Sarbanes-Oxley: Tech's big complaint of 2005
By
Charles Cooper, CNET News.com
Tuesday, May 03 2005 06:01 PM
commentary Silicon Valley is never short on opinions, especially when it
comes to explaining why the government should butt out of its affairs.
But few are bold enough to go on the record when the subject turns to Uncle Sam's fumbling--real or imagined.
Not so, when the issue is the Sarbanes-Oxley Act.
SOX became law nearly two-and-a-half years ago, in the wake of a string
of corporate financial scandals that nearly wrecked public confidence.
The idea was to force companies to eliminate "creative accounting" and
accurately report what was going on. SOX also carried the threat of
penalties if the folks at the top of the company--the chief executive,
the chief financial officer and the board of directors--failed to
certify that the numbers were accurate and that they had reviewed
internal controls, identifying any concerns they might have come
across.
Straight shooting, honesty and full disclosure--that's right up
there with motherhood and apple pie. Who could argue against? For all
the good intentions, however, you don't find many CEOs giving glowing
testimonials about the wonders of SOX.
The reason: The law is making them miserable.
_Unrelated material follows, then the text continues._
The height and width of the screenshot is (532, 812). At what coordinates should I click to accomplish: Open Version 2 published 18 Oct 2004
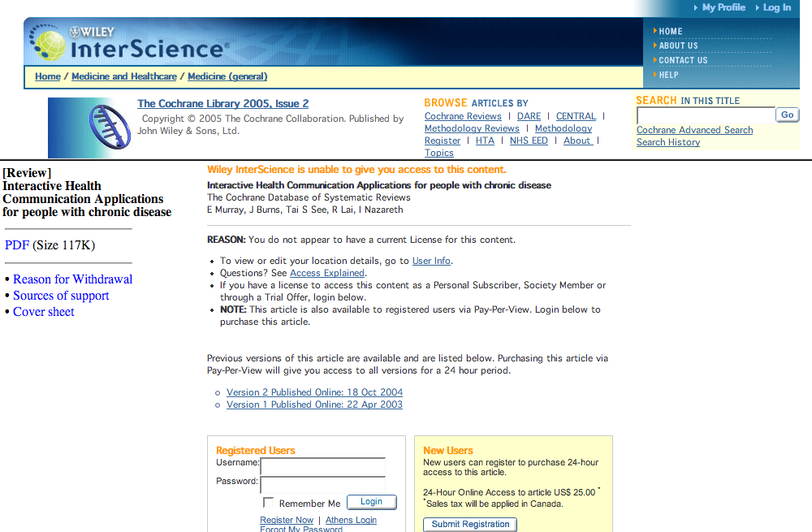click(314, 392)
SOX is costing technology companies time and money in ways the bill's authors could have never imagined.
I know--who has sympathy after all the shenanigans uncovered the last
few years? But it's not as if these guys pine for the days when
corporate crooks looted their own companies with impunity. Nobody of
sane mind is itching to spend quality time with Bernie Ebbers in
Cellblock 27. They simply worry that the law has everyone looking over
their shoulders.
Typical corporate whining? Some surely is. But this groundswell is more
than the predictable backlash against heavier government regulation.
In the tech industry, SOX is viewed as something on the order of the
Curse of the Cat People. CEOs can't imagine the bill's supporters ever
thought SOX compliance would cost this much time and expense. If they
did, then it would be right to storm the halls of Congress.
"We spent $1.6 million on Sarbanes-Oxley and got, maybe, $1.60
in value," recalled a frustrated Harold Hughes, the chief executive of
Rambus.
I feel the guy's pain, but he got off easy. Another CEO at a much larger tech company told me his quarterly spending on SOX amounted to several times that amount.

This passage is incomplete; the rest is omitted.